On May 5, 2004, Army Specialist Jesse Buryj was killed in Iraq. Just one more name on the list. His family was told he died in a crash. After asking for more information, they were told he had also been shot. Jesse's mother kept pressing. Even asking Bush during one of his "meet the grieving parents" meetings during a campaign stop if he could find out what happened. He said he would.

So you might think that the next this family would hear from the Administration is an answer to just how Jesse died. But no. Bush's campaign called and asked her to appear in a commercial for him.

They said no.

And Jesse? It turns out he'd been shot by Polish soldiers operating with his unit. Josh White of the Washington Post, which ran this story on today's front page, says that Jesse's death "had the potential to cause a rift with a coalition partner right before the 2004 presidential election. They asked friends in Jesse's platoon what had happened, but the soldiers had been told not to discuss the incident until the investigation was complete."

White and Jesse's family compared his case to Pat Tillman, ex-Arizona Cardinals player who died from friendly fire in Afghanistan.

Buryj's death had international ramifications. U.S. officials alleged within internal channels that Polish troops killed him with reckless shots. Polish officials said Polish troops could not have killed him. Tests that could have determined the truth were not conducted.

"If they can lie to Pat Tillman's family, what do you think they're going to do to Ma and Pop in Middle America here?" asked Peggy Buryj, who had supported her son's decision to join the Army after his high school graduation in 2002. "The story changes. You can't believe anything."

Peggy and Amber Buryj believe they were strung along because Jesse's death became a diplomatic embarrassment. Documents obtained by The Washington Post reveal one investigation that was abruptly terminated because of diplomatic concerns, another that was not shared with Polish allies, and delays in the release of official reports about Buryj's death. Those documents were not issued until after Bush was reelected -- with the help of a slim margin in Buryj's home state of Ohio.

"I'm angry, I'm so angry," Peggy Buryj said. "I gave them my son, and he served proudly. He didn't deserve this. His family didn't deserve this.
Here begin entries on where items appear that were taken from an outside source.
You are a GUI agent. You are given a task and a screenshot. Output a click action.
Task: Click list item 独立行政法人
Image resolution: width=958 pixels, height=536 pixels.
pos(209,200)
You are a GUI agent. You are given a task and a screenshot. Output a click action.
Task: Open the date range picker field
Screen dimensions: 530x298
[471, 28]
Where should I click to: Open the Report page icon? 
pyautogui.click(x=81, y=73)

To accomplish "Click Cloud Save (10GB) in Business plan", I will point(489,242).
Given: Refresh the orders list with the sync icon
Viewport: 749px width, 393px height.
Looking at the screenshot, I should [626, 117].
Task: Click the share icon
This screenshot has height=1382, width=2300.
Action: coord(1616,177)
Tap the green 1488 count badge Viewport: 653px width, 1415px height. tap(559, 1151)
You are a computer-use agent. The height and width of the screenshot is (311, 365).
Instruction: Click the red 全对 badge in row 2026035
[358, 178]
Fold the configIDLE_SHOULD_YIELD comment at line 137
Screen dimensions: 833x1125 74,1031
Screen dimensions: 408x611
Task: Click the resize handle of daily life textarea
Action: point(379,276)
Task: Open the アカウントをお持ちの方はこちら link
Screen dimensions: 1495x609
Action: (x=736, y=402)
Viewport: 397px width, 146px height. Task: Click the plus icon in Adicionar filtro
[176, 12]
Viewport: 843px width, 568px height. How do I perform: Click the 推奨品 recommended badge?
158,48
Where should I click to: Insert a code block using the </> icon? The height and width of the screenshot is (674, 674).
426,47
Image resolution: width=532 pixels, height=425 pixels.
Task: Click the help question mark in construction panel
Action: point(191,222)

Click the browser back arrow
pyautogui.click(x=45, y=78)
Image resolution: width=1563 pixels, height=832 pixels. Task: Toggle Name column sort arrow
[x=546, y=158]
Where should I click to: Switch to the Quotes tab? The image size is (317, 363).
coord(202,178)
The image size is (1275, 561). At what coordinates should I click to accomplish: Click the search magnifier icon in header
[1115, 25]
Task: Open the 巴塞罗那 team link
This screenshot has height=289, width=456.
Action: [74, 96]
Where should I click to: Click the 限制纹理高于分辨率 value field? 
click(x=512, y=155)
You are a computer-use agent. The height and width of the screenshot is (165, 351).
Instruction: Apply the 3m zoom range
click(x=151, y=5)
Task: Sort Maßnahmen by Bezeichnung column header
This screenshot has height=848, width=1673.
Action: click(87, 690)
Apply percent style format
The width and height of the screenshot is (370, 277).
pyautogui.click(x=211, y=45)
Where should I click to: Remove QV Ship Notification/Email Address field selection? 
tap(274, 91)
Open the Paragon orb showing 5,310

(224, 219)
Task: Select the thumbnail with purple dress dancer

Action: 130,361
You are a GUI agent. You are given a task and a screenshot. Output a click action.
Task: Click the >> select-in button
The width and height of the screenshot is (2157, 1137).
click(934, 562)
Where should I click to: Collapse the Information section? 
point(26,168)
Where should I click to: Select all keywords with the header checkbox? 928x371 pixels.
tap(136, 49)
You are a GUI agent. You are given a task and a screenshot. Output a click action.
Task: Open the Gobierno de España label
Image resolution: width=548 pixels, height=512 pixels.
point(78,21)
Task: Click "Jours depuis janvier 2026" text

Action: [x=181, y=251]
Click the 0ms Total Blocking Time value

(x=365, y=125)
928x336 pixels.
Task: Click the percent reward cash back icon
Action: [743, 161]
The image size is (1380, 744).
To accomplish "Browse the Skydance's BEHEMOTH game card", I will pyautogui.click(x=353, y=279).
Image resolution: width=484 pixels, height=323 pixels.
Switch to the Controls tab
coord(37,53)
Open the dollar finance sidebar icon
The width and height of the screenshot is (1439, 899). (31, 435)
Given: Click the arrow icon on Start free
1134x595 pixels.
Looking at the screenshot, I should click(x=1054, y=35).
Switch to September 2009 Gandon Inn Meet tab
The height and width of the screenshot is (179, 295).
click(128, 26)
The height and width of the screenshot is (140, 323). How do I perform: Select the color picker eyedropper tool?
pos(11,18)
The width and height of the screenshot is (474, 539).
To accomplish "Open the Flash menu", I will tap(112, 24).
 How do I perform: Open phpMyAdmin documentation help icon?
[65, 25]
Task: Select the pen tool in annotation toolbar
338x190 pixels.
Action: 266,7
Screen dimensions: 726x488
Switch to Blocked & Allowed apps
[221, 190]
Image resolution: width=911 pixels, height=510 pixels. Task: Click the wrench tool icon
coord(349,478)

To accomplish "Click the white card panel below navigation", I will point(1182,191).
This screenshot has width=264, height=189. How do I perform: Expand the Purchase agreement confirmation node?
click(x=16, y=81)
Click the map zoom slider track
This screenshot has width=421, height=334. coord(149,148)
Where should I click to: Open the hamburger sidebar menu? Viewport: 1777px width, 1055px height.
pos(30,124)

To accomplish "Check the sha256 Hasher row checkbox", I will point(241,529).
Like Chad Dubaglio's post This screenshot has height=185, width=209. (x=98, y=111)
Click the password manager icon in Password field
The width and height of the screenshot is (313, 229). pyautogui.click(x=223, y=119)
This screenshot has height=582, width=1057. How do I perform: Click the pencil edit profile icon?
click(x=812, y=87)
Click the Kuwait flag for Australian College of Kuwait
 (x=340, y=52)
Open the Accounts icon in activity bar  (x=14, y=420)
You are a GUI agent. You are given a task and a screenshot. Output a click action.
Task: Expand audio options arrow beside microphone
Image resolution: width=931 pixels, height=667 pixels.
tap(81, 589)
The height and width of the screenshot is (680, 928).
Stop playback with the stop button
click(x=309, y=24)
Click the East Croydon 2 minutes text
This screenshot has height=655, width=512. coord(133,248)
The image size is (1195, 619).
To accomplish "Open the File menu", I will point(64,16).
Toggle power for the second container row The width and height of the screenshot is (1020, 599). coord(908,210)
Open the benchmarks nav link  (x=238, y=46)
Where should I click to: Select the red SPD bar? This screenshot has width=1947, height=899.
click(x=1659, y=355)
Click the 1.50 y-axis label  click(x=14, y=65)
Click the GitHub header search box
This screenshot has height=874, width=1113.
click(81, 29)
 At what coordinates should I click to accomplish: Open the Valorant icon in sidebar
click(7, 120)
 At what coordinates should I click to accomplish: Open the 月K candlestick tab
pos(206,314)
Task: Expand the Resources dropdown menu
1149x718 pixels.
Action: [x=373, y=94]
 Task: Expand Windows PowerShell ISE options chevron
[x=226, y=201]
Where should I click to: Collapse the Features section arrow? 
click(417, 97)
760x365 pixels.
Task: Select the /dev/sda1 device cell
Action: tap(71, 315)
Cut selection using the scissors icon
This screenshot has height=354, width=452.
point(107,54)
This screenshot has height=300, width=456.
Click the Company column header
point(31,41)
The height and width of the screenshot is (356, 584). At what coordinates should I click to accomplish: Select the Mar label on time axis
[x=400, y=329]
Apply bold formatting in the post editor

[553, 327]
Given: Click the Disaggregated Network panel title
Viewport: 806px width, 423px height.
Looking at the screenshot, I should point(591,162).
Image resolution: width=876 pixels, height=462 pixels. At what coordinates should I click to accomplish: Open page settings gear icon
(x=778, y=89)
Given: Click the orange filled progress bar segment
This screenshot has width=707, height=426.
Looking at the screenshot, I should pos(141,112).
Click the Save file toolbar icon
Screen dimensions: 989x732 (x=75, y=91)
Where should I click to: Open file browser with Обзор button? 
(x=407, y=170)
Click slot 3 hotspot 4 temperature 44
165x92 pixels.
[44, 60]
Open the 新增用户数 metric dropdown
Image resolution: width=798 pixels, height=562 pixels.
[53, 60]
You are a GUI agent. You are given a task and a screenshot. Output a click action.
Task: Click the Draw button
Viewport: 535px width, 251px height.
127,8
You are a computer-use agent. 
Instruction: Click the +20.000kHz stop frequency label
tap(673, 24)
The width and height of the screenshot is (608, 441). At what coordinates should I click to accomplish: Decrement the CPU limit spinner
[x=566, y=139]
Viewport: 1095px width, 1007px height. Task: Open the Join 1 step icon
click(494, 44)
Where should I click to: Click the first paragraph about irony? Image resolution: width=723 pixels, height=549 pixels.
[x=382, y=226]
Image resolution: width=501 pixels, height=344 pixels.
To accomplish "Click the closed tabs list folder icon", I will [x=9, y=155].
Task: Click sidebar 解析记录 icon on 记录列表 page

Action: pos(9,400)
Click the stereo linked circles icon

I just want to know the truth."

1 Comments:

Anonymous Anonymous said...

deja vu all over again. this is so reminiscent of c.d.b. bryan's book friendly fire, about the mullen family of iowa. their son, a graduate student in biochemistry and the hope of the family, gave up graduate school when he was drafted in l969 and went to vietnam. less than a year later, he was dead, of a "fatal missle wound," as the family was told. when the body came back with no visible marks on it except a small wound the size of a pen top in his back, the family began to wonder about the death. after three or four years of hard slogging, interviewing the people in their son's unit, looking at newspaper accounts, enlisting the help of their congresspeople, they finally determined that american artillery killed their son--the people on the guns failed to correct for the height of some trees when they were firing some rounds to warn off vc in the middle of the night. the shells exploded over their son's position and a small piece of shrapnel pierced his heart(he wasn't wearing a flak jacket). but the process was so corrosive and disillusioning...this family lost their faith in their president, in the american government, in this country in general, and they had once been the most patriotic people on earth. death of a son, death of faith. you get that same sense from this story.
wars will do that to you. that's why you don't choose war, you NEVER choose war.